There isn’t much data on the B.1.621 variant yet, but Surtees says it has mutations that are concerning and is increasing worldwide.
“UB’s sequencing efforts are an important part of our local and regional disease surveillance,” explains Erie County Commissioner of Health Gale R. Burstein, MD, a clinical professor of pediatrics in the Jacobs School.
“The delta variant’s overwhelming prevalence in our area helps to explain the recent, exponential increase in COVID-19 cases and COVID-19-related hospitalizations,” she says. “However, our area’s relatively high vaccination rates have helped to counter the delta variant’s higher transmissibility. I recommend that anyone who has not received the COVID-19 vaccine to get vaccinated. This will protect you, your family and our community.”
The speed with which the delta variant has become dominant demonstrates how much of a threat the delta variant poses, Surtees notes.
“The fact that delta became dominant here so quickly tells us that the selective advantage of delta is dramatic,” she says. “It’s the same virus but it’s a more robust version. This is how evolution works and it’s happening so quickly because people are continuing to be infected.”
“The inability to contain this virus constitutes what is essentially a gigantic evolutionary experiment on a global scale,” Surtees explains. “This virus will continue to evolve as long as significant numbers of people continue to get infected. Getting vaccinated and taking other mitigation measures like masking and social distancing are effective actions we can take to slow the spread of the virus and save lives.”
Surtees notes that the number of samples sequenced in early July from infected people in Western New York was small. She expects to see many more cases of the delta variant when she and her UB colleagues sequence more samples.
The increased transmissibility of the delta variant has been seen worldwide and is now playing out nationally, with some areas experiencing the highest levels of infections they have seen throughout the pandemic.
Surtees notes that an early sign of how significant a threat the delta variant is came when reports from the United Kingdom indicated that a single dose of a COVID-19 vaccine wasn’t enough to protect individuals from getting sick.

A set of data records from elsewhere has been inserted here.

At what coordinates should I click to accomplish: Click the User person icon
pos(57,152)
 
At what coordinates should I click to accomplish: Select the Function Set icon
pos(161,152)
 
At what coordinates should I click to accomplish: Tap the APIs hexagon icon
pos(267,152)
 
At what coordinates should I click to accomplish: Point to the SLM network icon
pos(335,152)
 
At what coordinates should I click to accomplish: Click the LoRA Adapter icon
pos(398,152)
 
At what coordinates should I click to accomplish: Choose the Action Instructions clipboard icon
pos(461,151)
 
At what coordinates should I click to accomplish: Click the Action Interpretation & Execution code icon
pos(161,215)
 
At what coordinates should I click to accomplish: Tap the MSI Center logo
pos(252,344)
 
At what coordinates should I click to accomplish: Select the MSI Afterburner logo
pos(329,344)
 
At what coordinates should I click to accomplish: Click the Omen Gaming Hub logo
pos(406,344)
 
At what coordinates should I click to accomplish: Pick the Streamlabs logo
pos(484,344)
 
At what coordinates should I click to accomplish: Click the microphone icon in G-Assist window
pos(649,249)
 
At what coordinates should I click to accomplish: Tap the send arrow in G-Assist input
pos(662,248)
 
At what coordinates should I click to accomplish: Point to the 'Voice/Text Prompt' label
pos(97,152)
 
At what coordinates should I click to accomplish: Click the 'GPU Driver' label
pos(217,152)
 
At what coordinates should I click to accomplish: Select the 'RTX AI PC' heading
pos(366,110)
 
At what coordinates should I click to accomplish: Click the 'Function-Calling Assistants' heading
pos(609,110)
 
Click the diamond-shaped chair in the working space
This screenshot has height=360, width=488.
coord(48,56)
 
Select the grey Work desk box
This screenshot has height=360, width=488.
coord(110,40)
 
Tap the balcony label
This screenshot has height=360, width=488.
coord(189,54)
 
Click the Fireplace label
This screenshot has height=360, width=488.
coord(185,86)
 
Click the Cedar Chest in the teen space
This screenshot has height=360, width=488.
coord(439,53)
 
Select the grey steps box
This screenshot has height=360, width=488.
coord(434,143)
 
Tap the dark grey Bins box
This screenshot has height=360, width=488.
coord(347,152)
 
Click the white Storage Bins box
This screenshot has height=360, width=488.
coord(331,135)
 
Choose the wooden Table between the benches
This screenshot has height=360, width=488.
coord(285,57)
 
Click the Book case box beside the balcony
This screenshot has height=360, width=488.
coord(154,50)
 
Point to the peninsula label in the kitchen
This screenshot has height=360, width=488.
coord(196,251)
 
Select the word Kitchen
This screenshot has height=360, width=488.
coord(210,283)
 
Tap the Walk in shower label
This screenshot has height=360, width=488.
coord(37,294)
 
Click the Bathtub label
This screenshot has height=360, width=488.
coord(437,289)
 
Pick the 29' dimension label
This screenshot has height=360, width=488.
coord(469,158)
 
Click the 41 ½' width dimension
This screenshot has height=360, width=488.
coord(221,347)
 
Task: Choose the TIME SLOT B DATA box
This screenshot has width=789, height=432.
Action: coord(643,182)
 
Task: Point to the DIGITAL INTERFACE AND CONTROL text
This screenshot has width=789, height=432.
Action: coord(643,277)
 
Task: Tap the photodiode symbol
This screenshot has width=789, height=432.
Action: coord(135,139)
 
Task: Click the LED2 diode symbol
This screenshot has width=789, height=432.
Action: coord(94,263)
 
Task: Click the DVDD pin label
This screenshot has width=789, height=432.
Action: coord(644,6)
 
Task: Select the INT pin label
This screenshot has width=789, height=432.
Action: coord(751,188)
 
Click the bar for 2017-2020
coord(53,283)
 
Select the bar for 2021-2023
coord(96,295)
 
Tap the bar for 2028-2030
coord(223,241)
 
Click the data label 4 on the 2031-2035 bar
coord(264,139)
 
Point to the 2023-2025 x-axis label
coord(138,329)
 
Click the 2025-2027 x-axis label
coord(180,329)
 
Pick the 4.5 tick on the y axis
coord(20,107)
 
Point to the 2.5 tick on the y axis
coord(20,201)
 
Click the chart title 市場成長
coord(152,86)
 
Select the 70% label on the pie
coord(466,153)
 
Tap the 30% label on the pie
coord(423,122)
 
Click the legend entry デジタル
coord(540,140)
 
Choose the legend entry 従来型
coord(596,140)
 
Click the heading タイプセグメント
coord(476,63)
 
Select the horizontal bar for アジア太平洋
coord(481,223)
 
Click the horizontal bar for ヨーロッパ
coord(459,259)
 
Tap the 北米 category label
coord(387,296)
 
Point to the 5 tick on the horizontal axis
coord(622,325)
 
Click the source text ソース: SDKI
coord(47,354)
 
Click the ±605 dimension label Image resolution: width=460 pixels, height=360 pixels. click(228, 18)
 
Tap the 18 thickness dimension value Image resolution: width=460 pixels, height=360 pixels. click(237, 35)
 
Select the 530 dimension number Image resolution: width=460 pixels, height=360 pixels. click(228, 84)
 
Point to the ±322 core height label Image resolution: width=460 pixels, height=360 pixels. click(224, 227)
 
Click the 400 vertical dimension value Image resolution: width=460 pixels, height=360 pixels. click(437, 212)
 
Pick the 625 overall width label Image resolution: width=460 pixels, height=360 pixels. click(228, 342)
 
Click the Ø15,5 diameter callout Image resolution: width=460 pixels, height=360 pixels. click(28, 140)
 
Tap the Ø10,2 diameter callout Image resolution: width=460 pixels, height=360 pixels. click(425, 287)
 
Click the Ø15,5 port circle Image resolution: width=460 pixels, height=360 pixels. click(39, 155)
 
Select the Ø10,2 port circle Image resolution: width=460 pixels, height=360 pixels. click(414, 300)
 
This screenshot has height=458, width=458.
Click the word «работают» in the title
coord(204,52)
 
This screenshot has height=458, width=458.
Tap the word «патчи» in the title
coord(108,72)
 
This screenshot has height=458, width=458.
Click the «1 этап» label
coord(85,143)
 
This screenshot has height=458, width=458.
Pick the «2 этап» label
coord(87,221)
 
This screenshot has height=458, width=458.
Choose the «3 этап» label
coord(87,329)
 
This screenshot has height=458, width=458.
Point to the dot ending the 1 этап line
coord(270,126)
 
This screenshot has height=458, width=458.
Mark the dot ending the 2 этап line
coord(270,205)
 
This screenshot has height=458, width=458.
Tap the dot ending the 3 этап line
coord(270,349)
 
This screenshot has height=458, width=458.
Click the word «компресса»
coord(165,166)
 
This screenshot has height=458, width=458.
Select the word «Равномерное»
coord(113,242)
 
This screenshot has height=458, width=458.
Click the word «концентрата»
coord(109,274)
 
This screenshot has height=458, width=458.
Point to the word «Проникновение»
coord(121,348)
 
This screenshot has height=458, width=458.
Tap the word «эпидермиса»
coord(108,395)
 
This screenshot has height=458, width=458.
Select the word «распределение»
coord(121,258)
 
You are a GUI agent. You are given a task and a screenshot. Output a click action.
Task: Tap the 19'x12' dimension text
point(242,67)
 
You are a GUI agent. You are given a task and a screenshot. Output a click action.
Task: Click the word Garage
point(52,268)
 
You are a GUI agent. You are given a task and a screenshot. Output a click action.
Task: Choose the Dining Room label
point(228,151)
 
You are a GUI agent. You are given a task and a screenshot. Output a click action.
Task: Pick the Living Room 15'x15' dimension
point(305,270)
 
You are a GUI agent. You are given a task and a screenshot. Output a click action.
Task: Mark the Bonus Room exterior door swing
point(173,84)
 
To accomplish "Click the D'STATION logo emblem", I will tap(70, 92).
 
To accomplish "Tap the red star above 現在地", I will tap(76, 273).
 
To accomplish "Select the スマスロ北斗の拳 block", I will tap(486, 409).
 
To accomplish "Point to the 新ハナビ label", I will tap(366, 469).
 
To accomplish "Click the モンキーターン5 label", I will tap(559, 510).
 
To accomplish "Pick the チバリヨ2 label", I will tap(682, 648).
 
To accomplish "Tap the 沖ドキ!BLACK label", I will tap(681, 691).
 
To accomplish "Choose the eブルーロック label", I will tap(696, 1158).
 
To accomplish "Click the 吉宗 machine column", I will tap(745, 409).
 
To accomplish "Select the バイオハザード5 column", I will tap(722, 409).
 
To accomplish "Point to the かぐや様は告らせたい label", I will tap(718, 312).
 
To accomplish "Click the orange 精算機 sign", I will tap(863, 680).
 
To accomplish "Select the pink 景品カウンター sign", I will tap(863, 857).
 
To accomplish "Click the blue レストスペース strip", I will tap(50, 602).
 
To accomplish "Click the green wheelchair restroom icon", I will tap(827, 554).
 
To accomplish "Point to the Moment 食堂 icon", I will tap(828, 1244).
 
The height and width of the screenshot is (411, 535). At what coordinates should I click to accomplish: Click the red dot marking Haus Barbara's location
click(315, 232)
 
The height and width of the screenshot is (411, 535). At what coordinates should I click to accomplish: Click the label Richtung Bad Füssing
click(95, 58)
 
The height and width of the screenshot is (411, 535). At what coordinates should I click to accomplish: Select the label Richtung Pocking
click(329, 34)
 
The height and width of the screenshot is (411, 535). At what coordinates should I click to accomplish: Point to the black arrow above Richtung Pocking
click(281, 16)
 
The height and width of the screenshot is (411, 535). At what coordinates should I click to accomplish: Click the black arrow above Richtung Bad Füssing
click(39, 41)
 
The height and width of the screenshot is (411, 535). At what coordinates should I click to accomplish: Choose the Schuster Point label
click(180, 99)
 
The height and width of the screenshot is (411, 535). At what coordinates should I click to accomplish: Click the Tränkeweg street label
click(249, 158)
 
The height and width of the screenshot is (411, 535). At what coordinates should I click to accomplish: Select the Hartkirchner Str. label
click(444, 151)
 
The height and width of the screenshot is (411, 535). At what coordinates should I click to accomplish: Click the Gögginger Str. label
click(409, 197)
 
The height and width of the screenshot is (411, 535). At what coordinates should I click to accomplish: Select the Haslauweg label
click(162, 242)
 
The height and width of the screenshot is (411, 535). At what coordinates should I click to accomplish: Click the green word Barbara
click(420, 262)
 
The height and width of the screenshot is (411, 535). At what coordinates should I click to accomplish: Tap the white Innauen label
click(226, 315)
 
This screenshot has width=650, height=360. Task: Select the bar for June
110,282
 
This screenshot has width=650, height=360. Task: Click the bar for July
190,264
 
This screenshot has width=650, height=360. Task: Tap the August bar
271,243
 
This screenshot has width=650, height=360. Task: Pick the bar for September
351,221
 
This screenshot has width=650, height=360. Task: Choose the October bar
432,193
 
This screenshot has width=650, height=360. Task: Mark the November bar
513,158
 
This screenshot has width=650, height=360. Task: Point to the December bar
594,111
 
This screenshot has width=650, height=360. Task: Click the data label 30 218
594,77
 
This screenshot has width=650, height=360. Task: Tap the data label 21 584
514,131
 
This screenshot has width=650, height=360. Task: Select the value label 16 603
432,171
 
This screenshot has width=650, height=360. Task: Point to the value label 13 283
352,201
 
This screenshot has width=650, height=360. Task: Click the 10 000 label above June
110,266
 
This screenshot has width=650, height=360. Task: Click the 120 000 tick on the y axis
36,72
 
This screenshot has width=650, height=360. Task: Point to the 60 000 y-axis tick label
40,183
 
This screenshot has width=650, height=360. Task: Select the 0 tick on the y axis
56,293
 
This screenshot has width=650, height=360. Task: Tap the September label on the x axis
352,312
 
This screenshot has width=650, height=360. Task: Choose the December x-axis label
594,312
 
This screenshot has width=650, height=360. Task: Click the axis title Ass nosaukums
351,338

“People infected with the delta variant are shedding about 1,000 times the viral load that people infected with earlier variants were shedding and these viruses seem better able to enter our cells,” she says.
“The vaccines remain very effective and are strongly protective against serious illness and hospitalizations,” Surtees continues. “However, because this virus is more transmissible and we are still learning about it, it’s important to add other mitigation approaches, such as masking and distancing, hand-washing, isolating, getting tested if you are symptomatic and avoiding large gatherings, especially indoors.”
“In the course of 18 months, we have gone through multiple iterations of this virus, which are increasingly transmissible and increasingly dangerous,” she says. “And there’s no reason to think it’s going to stop without containing the virus. So all of these approaches are important.”
Surtees notes that it’s especially important that parents and other adults who routinely come into contact with children under 12 who cannot yet be vaccinated, be vaccinated themselves because that provides some protection for the children.
“It is heartbreaking that some pediatric intensive care units across the South are filling up with children infected with COVID-19, cases that didn’t have to happen,” she says. “The importance of getting vaccinated is clear. It makes everybody safer.”
“One of the frustrations throughout this pandemic has been that it has been difficult for people to evolve in their thinking. Over the past 18 months, as we learned more about the virus, our knowledge base and the virus have been changing,” Surtees adds.
“When we get new information and new guidance based on that new information, that’s not flip-flopping, it’s not necessarily that we were wrong, it’s that the situation has changed. We have learned more and we need to adapt our policies and behaviors.”